Mayfield v. Swafford

435 N.E.2d 953, 106 Ill. App. 3d 610, 62 Ill. Dec. 155, 1982 Ill. App. LEXIS 1875
CourtAppellate Court of Illinois
DecidedMay 14, 1982
Docket81-83
StatusPublished
Cited by20 cases

This text of 435 N.E.2d 953 (Mayfield v. Swafford) is published on Counsel Stack Legal Research, covering Appellate Court of Illinois primary law. Counsel Stack provides free access to over 12 million legal documents including statutes, case law, regulations, and constitutions.

Bluebook
Mayfield v. Swafford, 435 N.E.2d 953, 106 Ill. App. 3d 610, 62 Ill. Dec. 155, 1982 Ill. App. LEXIS 1875 (Ill. Ct. App. 1982).

Opinion

JUSTICE JONES

delivered the opinion of the court:

After a trial before the circuit court of Franklin County sitting without a jury, judgment was rendered for plaintiffs on count I of their amended complaint in the amount of $11,381. That count alleged that the parties had entered into an oral contract for the construction of a swimming pool on plaintiffs’ property and that defendant failed to construct the swimming pool in a “good workmanlike manner which will result in the plaintiffs having to repair the pool.”

Defendant contends that the pool did not show evidence of being defective at the time of completion and was accepted and used by plaintiffs. Therefore, the pool was not defective.

Evidence was presented that the swimming pool, which was built of concrete blocks at a contract price of $7,000, was not properly constructed and that the results of the improper construction were cracking and movement of some of the blocks, breaks in the pipes between the filter and pool, floating of the vinyl pool liner, cracking of the concrete deck and loss of water.

R. A. Nack, a professional engineer with a Master of Science degree in structural engineering from the University of Illinois, testified as to the measures required in order to correct the improper construction. Those measures were that the concrete deck and the soil surrounding the perimeter of the pool would have to be removed to afford access to the piping system, the concrete block walls would have to be realigned where they had shifted from their proper location and had cracked, the liner would have to be removed in order to be able to work on the concrete blocks, the piping system would have to be replaced with adequate piping, the concrete blocks would have to be reinforced by inserting reinforcing steel into the cores, a perimeter wall of poured concrete or an additional concrete block wall on the exterior of the present concrete block wall would have to be constructed, backfill would have to be properly replaced, the liner, decking and cap would have to be replaced and reseeding done where necessary. Mr. Nack opined that the above work would cost $10,355. He further testified that his fee for inspecting the pool and “subsequent work” was $1,026. Another witness, Bernard Witunski, an installer of swimming pools, testified that plaintiffs’ pool should be entirely replaced.

Thus, the cost of correcting the defects in plaintiffs’ pool exceeds the contract price of $7,000 by about 50%, and a large part of the cost of correcting these defects will consist of the cost of undoing work alleged to be improperly done.

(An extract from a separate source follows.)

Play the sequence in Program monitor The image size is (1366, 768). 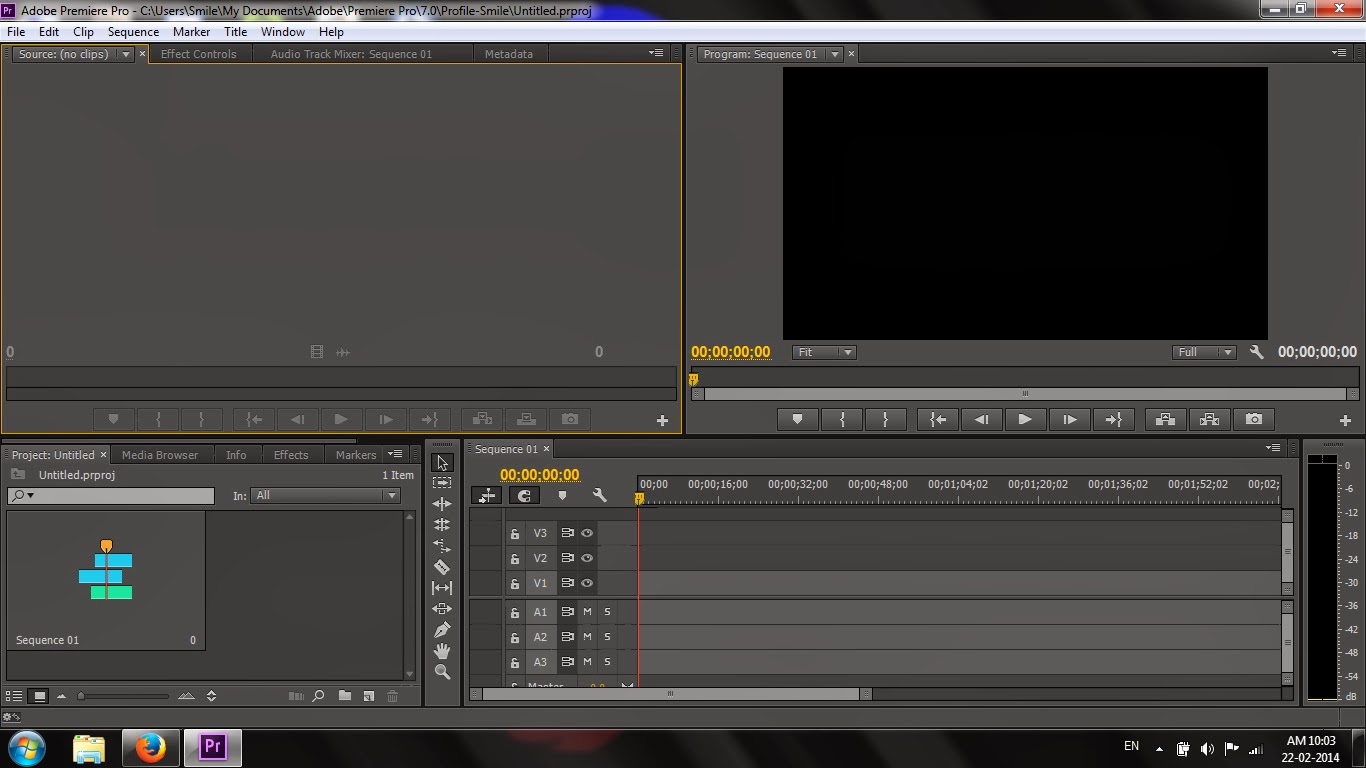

The ordinary rule applied in cases involving building contracts is that a builder is not required to perform perfectly; rather, he is held only to a duty of substantial performance in a workmanlike manner (Brewer v. Custom Builders Corp. (1976), 42 Ill. App. 3d 668,356 N.E.2d 565; George Butkovich & Sons, Inc. v. State Bank (1978), 62 Ill. App. 3d 810, 379 N.E.2d 837). “The purchaser who receives substantial performance of the building contract must pay the price bargained for, less a credit as compensation for deficiencies existing in what he received as compared to what strict performance would have given him. Watson Lumber Co. v. Guennewig; Broncata v. Timbercrest Estates, Inc., 100 Ill. App. 2d 49,241 N.E.2d 569.” (Brewer v. Custom Builders Corp. (1976), 42 Ill. App. 3d 668, 673, 356 N.E.2d 565, 570.) Accordingly, failure to perform in a workmanlike manner constitutes a breach of contract. Upon consideration of the record before us we have determined that the conclusion of the trial court that the work of constructing the pool was not done in a workmanlike manner was not against the manifest weight of the evidence. Thus, the plaintiffs are entitled to damages. Gaffney v. McCarron (1977), 45 Ill. App. 3d 944, 360 N.E.2d 508.

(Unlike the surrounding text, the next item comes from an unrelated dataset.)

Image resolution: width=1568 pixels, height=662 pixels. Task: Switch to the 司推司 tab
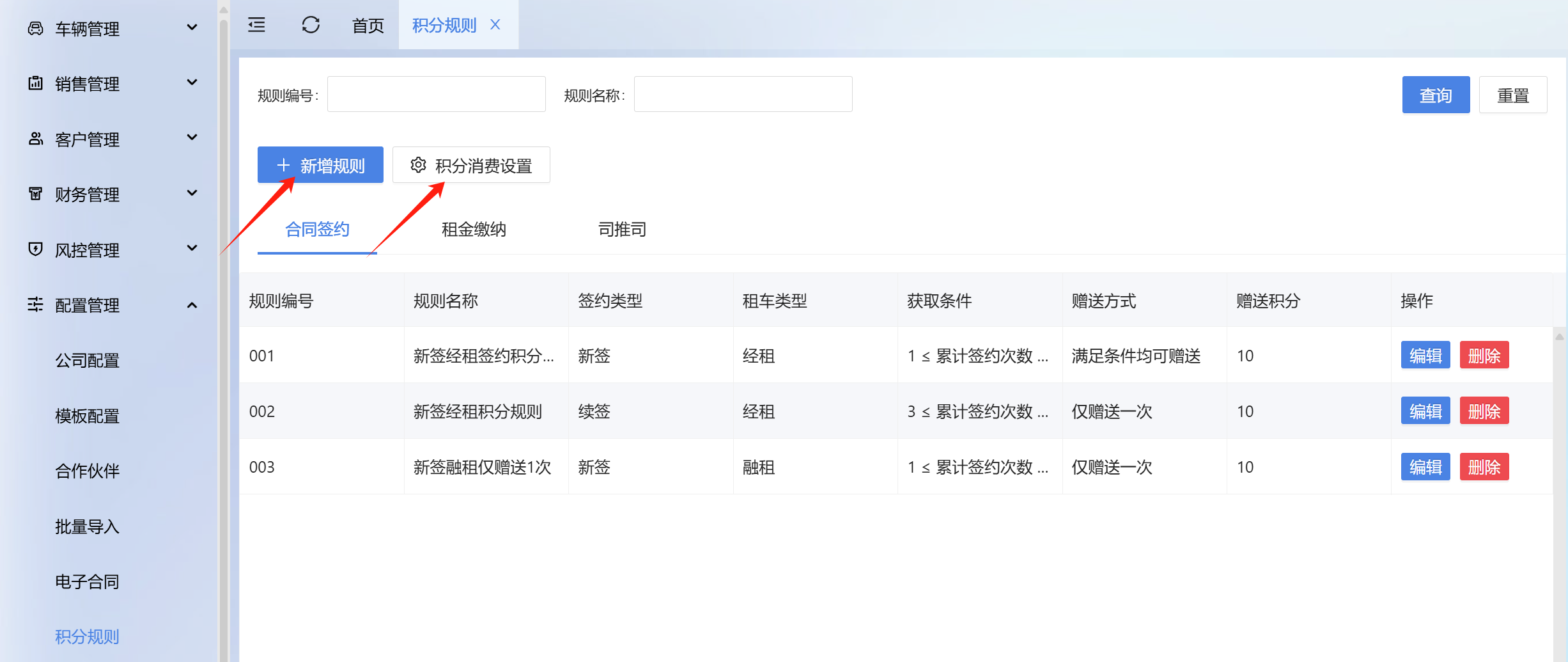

The pool was constructed in the spring of 1977, and the case was tried in the fall of 1980. Plaintiffs testified that some of the defects became apparent by the summer of 1977. Other defects were noticeable in subsequent years and became progressively worse, such as the cracking and shifting of the concrete blocks. Evidence was presented that showed that substandard workmanship caused the defects and that these defects were indeed substantial. It is no bar to the action that plaintiffs did not discover the defects until some time after the completion of construction. See Annot, 1 A.L.R.Sd 870 (1965).

Defendant argues that he is entitled to a setoff against the judgment on the basis of plaintiffs’ testimony that their family made substantial use of the pool during the summers of 1977 and 1978 and some use of the pool in 1979. This issue, however, was not raised by the defendant in the pleadings. Although there was testimony that plaintiffs used the pool to some degree for three years, a setoff for defendant cannot rest upon such a defense where it was not pleaded. To decide otherwise would deprive plaintiffs of the right to notice and opportunity to defend against the issues they must meet. Kusy v. Johnson (1976), 41 Ill. App. 3d 763, 354 N.E.2d 480.

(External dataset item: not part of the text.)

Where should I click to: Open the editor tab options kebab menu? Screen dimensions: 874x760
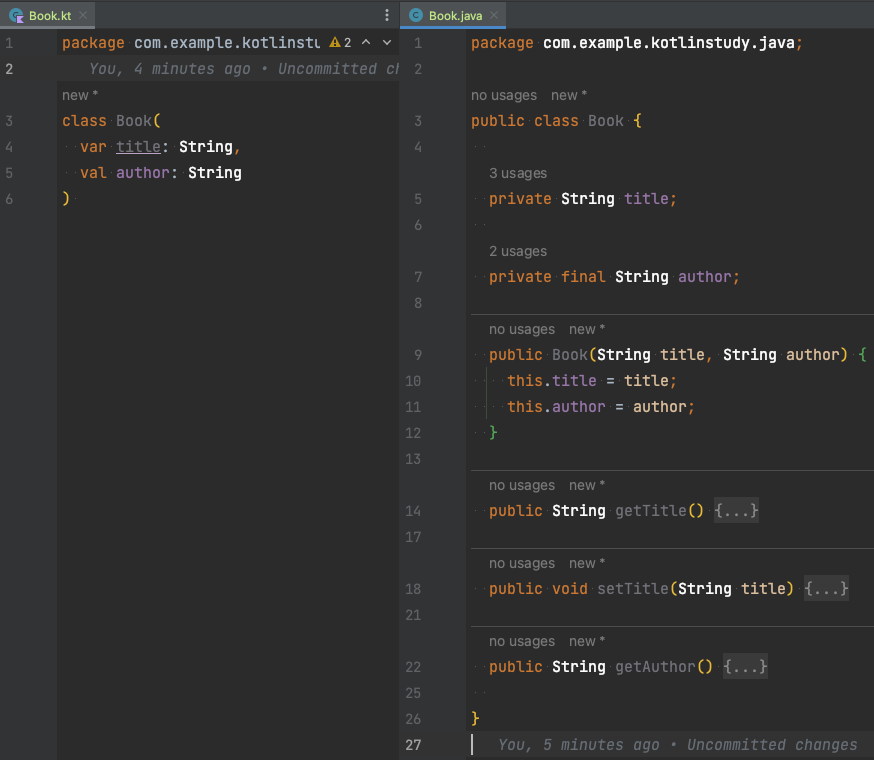387,16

Defendant contends that the damages awarded are excessive. Examination of the record discloses that the question of the proper measure of damages was given much consideration by the trial court and the parties. It was the plaintiff’s position that the measure of damages should be either the cost of repair of the defects in the pool or the difference in market value occasioned by the construction of a defective pool. The court held that if a rule based upon diminution in value was to be applied that diminution would have to be shown by a consideration of the entire tract of real estate involved, lot, house and pool, since the pool was an unseverable part of the real estate. The plaintiffs sought to show, by witness Wills, a real estate appraiser, that diminution in value by reason of a defective pool would be shown by comparison of the appraised value of the entirety of the tract as improved with a good pool with the value of the tract as improved with a defective pool. Plaintiffs suggested that the amount of damages derived by such a method would be the same as the amount of damages derived by following the cost-of-repair rule. But, since witness Wills had not made an inspection and appraisal of the subject real estate with its pool, he was not permitted to testify; his testimony would merely have constituted advice to the court upon the proper rule of law to be followed in the case and would not be evidence.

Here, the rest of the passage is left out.